(Stored records)
____

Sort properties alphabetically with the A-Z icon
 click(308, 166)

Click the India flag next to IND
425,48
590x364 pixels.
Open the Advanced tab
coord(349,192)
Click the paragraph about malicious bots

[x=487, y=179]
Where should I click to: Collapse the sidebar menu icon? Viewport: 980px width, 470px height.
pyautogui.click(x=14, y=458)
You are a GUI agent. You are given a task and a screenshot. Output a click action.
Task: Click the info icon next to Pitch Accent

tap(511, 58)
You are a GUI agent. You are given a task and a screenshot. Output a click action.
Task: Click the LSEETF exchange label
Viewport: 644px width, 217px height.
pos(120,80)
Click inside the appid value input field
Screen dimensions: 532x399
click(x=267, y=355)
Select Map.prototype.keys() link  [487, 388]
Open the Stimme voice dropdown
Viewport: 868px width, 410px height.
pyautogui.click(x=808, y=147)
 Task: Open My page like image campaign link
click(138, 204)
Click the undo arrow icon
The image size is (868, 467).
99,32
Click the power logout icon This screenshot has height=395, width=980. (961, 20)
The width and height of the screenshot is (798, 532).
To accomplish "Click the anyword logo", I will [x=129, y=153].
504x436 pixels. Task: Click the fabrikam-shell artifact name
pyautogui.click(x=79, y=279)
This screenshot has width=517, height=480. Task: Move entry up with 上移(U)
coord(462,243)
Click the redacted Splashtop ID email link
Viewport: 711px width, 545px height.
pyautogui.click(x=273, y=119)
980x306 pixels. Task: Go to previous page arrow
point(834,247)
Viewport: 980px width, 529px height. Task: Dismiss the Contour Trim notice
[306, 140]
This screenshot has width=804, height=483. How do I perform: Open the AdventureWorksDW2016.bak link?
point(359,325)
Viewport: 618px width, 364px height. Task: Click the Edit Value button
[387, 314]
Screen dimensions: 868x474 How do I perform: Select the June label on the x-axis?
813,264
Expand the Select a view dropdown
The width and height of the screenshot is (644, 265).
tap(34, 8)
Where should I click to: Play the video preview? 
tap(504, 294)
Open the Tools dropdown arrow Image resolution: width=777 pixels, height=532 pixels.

____

■ **WHAT THE EXERCISE ASKS**: Reproduce each entry above character for character.

■ **COMPLETED TASK**:
Sort properties alphabetically with the A-Z icon
 click(308, 166)

Click the India flag next to IND
425,48
590x364 pixels.
Open the Advanced tab
coord(349,192)
Click the paragraph about malicious bots

[x=487, y=179]
Where should I click to: Collapse the sidebar menu icon? Viewport: 980px width, 470px height.
pyautogui.click(x=14, y=458)
You are a GUI agent. You are given a task and a screenshot. Output a click action.
Task: Click the info icon next to Pitch Accent

tap(511, 58)
You are a GUI agent. You are given a task and a screenshot. Output a click action.
Task: Click the LSEETF exchange label
Viewport: 644px width, 217px height.
pos(120,80)
Click inside the appid value input field
Screen dimensions: 532x399
click(x=267, y=355)
Select Map.prototype.keys() link  [487, 388]
Open the Stimme voice dropdown
Viewport: 868px width, 410px height.
pyautogui.click(x=808, y=147)
 Task: Open My page like image campaign link
click(138, 204)
Click the undo arrow icon
The image size is (868, 467).
99,32
Click the power logout icon This screenshot has height=395, width=980. (961, 20)
The width and height of the screenshot is (798, 532).
To accomplish "Click the anyword logo", I will [x=129, y=153].
504x436 pixels. Task: Click the fabrikam-shell artifact name
pyautogui.click(x=79, y=279)
This screenshot has width=517, height=480. Task: Move entry up with 上移(U)
coord(462,243)
Click the redacted Splashtop ID email link
Viewport: 711px width, 545px height.
pyautogui.click(x=273, y=119)
980x306 pixels. Task: Go to previous page arrow
point(834,247)
Viewport: 980px width, 529px height. Task: Dismiss the Contour Trim notice
[306, 140]
This screenshot has width=804, height=483. How do I perform: Open the AdventureWorksDW2016.bak link?
point(359,325)
Viewport: 618px width, 364px height. Task: Click the Edit Value button
[387, 314]
Screen dimensions: 868x474 How do I perform: Select the June label on the x-axis?
813,264
Expand the Select a view dropdown
The width and height of the screenshot is (644, 265).
tap(34, 8)
Where should I click to: Play the video preview? 
tap(504, 294)
Open the Tools dropdown arrow Image resolution: width=777 pixels, height=532 pixels.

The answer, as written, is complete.